SGD with Variance Reduction beyond Empirical Risk Minimization
This work addresses computational bottlenecks in survival analysis and similar settings by accelerating optimization for practitioners dealing with expensive expectations.
The paper tackles the problem of optimizing functions with expensive gradient expectations, such as the regularized Cox partial-likelihood in survival analysis, by introducing a doubly stochastic proximal gradient algorithm that combines SGD with variance reduction and MCMC approximations, achieving linear convergence under strong convexity and improving state-of-the-art solvers on several datasets.

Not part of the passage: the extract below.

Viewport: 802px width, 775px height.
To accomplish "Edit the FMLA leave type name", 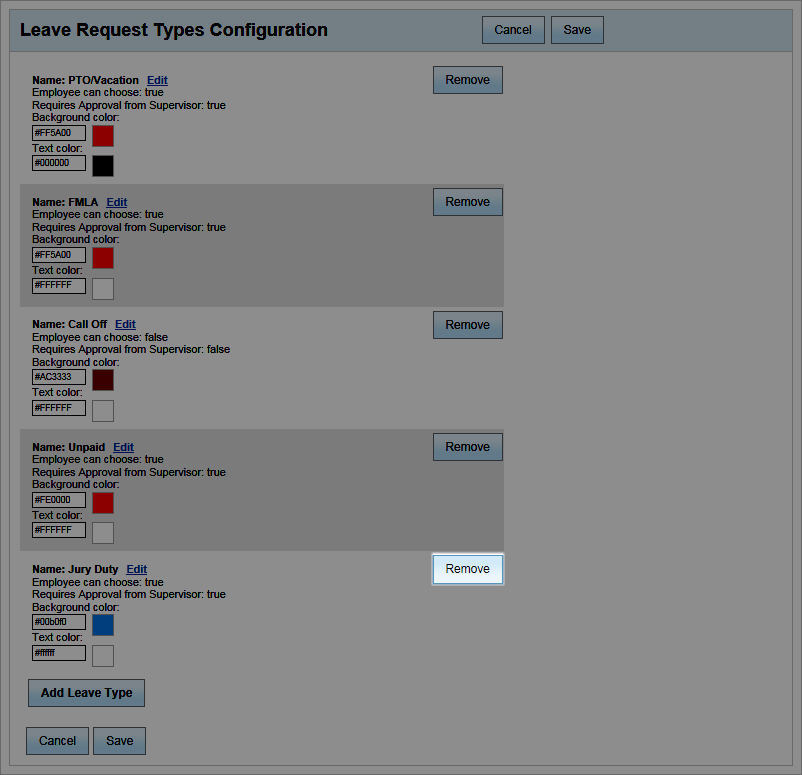I will point(116,202).
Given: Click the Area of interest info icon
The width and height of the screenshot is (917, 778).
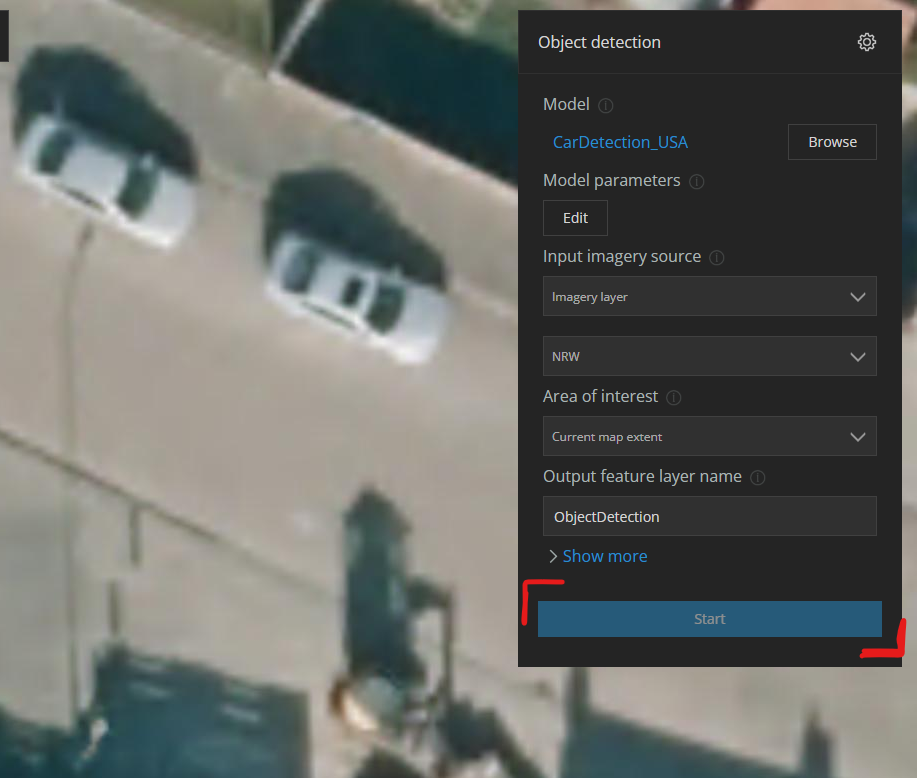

We introduce a doubly stochastic proximal gradient algorithm for optimizing a finite average of smooth convex functions, whose gradients depend on numerically expensive expectations. Our main motivation is the acceleration of the optimization of the regularized Cox partial-likelihood (the core model used in survival analysis), but our algorithm can be used in different settings as well. The proposed algorithm is doubly stochastic in the sense that gradient steps are done using stochastic gradient descent (SGD) with variance reduction, where the inner expectations are approximated by a Monte-Carlo Markov-Chain (MCMC) algorithm. We derive conditions on the MCMC number of iterations guaranteeing convergence, and obtain a linear rate of convergence under strong convexity and a sublinear rate without this assumption. We illustrate the fact that our algorithm improves the state-of-the-art solver for regularized Cox partial-likelihood on several datasets from survival analysis.